Presented here for the discerning political collector is a spectacular Theodore Roosevelt broadside campaign poster from 1912 - just one of a few known to exist, and quite possibly the finest specimen extant. It measures 24 x 18 inches and features the two Progressive Party candidates – Teddy Roosevelt and his running mate Hiram Johnson, Governor of California (and later U.S. Senator for almost 30 years). The Progressive Party was known also as the Bull Moose Party, in deference to the famous Roosevelt quote that he "felt like a bull moose" after the party was formed.
It is a wonder how this rare piece of Americana ever survived in this extraordinary condition - after all it's over 100 years old! It remains in mint condition and is free of the typical soiling, browning or foxing, rips and tears, marks or scuffs, and general wear. Its snow-white color still glows like the day it was printed.
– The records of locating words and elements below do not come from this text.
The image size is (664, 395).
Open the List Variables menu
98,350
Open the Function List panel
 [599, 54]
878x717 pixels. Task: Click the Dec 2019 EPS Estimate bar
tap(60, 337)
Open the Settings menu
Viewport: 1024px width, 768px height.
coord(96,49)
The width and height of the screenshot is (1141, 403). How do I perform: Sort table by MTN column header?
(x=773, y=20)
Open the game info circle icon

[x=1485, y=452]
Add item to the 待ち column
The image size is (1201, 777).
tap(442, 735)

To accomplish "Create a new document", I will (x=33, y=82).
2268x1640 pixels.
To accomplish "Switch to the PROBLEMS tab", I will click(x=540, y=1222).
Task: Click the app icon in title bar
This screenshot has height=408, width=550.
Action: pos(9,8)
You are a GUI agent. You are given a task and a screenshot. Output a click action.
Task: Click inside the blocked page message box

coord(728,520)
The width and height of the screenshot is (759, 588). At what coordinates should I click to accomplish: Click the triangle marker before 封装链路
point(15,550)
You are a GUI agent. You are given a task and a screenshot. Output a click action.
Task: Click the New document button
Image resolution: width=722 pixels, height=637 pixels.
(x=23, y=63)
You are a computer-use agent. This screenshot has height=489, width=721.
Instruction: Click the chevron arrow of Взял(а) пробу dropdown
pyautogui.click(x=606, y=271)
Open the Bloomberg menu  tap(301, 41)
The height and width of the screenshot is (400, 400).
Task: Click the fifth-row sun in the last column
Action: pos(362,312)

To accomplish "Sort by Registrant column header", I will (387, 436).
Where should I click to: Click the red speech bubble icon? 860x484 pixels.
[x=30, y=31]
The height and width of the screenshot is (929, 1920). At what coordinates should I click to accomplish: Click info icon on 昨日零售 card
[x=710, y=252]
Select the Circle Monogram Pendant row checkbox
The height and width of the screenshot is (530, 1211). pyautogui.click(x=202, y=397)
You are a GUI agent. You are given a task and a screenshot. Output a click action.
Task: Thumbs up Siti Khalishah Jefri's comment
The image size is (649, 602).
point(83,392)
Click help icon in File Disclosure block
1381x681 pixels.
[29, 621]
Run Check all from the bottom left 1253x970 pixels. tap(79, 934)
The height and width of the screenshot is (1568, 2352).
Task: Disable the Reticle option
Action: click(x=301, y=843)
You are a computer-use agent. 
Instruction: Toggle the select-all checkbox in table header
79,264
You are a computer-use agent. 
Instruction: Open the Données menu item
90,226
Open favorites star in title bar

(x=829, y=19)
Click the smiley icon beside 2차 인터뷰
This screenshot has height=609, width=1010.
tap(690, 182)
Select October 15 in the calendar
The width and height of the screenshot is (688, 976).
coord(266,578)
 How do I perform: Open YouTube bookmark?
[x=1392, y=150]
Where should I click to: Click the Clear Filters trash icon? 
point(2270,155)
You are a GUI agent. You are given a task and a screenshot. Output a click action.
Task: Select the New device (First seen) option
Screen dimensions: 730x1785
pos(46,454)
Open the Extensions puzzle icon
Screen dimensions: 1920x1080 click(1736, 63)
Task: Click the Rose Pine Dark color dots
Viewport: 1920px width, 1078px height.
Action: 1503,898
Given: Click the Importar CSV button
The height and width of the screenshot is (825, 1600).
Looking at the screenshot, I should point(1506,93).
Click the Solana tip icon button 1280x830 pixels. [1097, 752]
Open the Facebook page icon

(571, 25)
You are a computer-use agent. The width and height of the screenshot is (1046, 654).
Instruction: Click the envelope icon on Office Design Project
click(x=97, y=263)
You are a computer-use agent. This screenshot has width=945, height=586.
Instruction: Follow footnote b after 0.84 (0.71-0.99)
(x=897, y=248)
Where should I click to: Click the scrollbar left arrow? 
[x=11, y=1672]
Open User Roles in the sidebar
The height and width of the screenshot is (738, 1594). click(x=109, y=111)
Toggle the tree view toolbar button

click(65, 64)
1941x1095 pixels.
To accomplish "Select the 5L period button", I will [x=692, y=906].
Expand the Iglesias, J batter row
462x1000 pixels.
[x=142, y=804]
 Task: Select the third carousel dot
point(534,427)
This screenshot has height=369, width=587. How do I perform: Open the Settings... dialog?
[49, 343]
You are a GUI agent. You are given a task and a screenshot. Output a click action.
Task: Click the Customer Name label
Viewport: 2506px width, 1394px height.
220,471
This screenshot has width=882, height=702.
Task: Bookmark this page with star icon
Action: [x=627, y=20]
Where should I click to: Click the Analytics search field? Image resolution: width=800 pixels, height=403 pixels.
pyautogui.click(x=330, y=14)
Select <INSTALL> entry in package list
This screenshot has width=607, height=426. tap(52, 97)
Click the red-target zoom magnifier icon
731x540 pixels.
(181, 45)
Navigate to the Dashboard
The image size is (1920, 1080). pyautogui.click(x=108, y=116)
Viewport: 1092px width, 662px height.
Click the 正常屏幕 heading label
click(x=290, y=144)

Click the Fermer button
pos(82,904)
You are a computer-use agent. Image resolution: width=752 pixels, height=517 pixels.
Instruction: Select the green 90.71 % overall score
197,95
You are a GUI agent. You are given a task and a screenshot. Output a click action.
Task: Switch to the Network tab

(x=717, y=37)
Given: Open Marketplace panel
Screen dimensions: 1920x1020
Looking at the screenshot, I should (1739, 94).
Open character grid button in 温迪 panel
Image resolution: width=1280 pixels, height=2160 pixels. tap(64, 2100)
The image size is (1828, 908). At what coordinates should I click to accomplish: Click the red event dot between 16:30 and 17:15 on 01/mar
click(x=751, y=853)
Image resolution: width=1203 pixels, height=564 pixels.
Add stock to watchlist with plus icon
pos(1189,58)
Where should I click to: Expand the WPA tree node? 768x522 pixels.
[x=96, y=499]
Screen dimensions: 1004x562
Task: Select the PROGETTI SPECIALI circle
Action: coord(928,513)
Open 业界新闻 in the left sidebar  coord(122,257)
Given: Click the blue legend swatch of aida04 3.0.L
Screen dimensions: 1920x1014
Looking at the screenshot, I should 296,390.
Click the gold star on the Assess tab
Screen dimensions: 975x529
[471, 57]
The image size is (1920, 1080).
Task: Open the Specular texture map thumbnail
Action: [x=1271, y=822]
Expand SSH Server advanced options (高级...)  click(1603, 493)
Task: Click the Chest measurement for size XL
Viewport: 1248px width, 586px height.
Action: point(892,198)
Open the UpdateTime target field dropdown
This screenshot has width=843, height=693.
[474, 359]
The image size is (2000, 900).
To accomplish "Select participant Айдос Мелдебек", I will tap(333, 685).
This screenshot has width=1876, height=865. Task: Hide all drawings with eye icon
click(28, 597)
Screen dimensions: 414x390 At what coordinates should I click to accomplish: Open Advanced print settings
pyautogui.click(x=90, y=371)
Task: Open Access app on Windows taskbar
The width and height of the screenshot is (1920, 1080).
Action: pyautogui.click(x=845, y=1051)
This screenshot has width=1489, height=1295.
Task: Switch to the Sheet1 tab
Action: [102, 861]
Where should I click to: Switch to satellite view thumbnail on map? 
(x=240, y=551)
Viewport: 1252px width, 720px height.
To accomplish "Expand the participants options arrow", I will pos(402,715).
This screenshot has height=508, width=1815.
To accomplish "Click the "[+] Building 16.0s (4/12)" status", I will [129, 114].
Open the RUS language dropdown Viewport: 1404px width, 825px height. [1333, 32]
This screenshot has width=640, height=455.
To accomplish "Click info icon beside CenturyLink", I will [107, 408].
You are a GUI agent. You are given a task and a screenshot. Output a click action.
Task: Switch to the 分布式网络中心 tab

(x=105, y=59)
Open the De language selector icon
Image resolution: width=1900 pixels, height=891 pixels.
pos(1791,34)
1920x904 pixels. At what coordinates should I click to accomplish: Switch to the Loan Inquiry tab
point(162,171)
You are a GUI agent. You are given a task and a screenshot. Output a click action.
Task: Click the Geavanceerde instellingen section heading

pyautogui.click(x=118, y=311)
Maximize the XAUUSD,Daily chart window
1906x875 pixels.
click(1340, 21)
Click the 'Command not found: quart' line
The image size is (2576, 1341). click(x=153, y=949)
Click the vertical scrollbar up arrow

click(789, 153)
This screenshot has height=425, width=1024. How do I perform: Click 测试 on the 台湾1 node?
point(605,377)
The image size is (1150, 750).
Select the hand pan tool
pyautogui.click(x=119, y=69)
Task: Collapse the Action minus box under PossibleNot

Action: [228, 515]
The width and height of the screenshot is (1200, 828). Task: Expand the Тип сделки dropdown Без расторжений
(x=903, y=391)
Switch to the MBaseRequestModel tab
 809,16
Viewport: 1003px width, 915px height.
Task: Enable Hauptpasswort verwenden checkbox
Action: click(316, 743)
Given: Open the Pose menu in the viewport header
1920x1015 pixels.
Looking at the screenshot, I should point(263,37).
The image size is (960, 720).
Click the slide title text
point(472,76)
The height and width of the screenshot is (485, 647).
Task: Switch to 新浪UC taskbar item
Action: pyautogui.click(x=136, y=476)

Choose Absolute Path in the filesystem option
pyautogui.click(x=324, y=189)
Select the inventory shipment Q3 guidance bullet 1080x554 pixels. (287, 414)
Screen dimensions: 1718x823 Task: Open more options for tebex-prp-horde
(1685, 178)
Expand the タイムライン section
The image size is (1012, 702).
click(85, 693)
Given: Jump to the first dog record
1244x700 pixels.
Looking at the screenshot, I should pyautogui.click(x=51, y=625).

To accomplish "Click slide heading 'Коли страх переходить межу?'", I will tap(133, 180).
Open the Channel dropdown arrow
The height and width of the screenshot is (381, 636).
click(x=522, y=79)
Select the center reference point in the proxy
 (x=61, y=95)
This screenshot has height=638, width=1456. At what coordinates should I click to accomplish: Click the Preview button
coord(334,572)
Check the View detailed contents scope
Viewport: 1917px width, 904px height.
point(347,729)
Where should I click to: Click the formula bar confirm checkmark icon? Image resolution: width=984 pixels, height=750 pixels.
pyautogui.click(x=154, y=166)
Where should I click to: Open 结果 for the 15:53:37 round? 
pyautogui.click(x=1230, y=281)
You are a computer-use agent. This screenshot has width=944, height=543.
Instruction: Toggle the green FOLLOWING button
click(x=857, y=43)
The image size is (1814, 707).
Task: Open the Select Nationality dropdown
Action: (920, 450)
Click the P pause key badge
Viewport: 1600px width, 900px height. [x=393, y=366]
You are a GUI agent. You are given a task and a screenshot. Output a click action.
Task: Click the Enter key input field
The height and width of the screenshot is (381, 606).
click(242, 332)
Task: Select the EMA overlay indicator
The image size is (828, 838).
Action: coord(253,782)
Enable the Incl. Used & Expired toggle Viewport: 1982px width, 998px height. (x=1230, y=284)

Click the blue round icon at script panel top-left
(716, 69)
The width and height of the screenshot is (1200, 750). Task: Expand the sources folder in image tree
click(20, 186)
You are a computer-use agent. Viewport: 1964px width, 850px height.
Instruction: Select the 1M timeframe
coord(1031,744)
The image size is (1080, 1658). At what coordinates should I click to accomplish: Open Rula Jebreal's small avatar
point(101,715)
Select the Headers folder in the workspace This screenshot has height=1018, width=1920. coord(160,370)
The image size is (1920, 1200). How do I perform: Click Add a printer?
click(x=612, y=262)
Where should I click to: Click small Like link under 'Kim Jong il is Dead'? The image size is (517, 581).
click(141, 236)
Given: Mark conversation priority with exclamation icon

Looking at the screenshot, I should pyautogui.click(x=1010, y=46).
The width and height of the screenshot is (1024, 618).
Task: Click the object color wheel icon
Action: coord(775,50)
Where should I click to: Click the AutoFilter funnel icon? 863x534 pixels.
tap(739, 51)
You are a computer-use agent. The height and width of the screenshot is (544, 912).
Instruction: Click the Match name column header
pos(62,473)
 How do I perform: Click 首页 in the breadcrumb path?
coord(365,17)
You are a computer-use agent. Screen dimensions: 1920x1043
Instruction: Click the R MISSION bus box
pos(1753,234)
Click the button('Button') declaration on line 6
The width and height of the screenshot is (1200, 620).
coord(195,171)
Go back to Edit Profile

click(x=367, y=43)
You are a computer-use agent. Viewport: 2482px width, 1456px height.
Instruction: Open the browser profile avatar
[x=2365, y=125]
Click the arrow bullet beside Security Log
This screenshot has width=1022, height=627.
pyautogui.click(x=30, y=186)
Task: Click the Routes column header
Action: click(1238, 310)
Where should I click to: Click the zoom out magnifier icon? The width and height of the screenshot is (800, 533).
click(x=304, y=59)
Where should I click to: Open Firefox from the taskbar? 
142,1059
Bearing the union-endorsed logos at bottom, it features full length photo-images of the two candidates, as well as the famous quote of Rudyard Kipling. On the right-bottom border it bears the copyright of the Chicago company that produced it, and it is dated 1912. This type of printing and advertising was quite atypical for this time period. We immediately had this historical piece inserted in a complementary walnut frame and placed under archival ultraviolet protected plexiglass . It is simply a stunning piece of historical Presidential campaign memorabilia and guaranteed to impress anyone who sees it hanging on the wall of an office or study.
President Theodore Roosevelt served as our 26th President, taking office in 1901 upon the assassination of President McKinley. At age 42, he was the youngest person in history to hold that office. "TR", as he was known, served from 1901 to 1908, accomplishing many progressive polices such as regulating railroads, breaking up monopolies of the largest companies, pushing forth legislation to protect foods and drugs, establishing the national park service to preserve our natural resources, and regulating workers' hours and wages, especially those of women and children. This is commonly known as the "Progressive Era" in American history.
Exhausted after 8 years in office, Roosevelt decided not to run for another term (there were no term limits at that time), supporting instead his protege, Secretary of War, William Howard Taft, as his successor for the Republican nomination. Taft handily won the general election in 1908, however, the relationship with his mentor-TR slowly became strained and even factious. Roosevelt believed Taft abandoned the progressive policies of the previous eight years, allowing opportunist Republicans to control legislation. As a result, Teddy decided to seek office once again in 1912. To his chagrin, those controlling (conservative) Republicans denied him the nomination and once again endorsed Taft.
And so in 1912 former President Theodore Roosevelt once again ran for the Presidency, but this time as the newly-formed Progressive Party candidate. Taft ran as the Republican and Woodrow Wilson the Democratic. The schism of the Republican party proved devastating and resulted in a Wilson victory, as he captured 42 percent of the popular vote (the combined percentage of Taft and Roosevelt was over 50 percent!)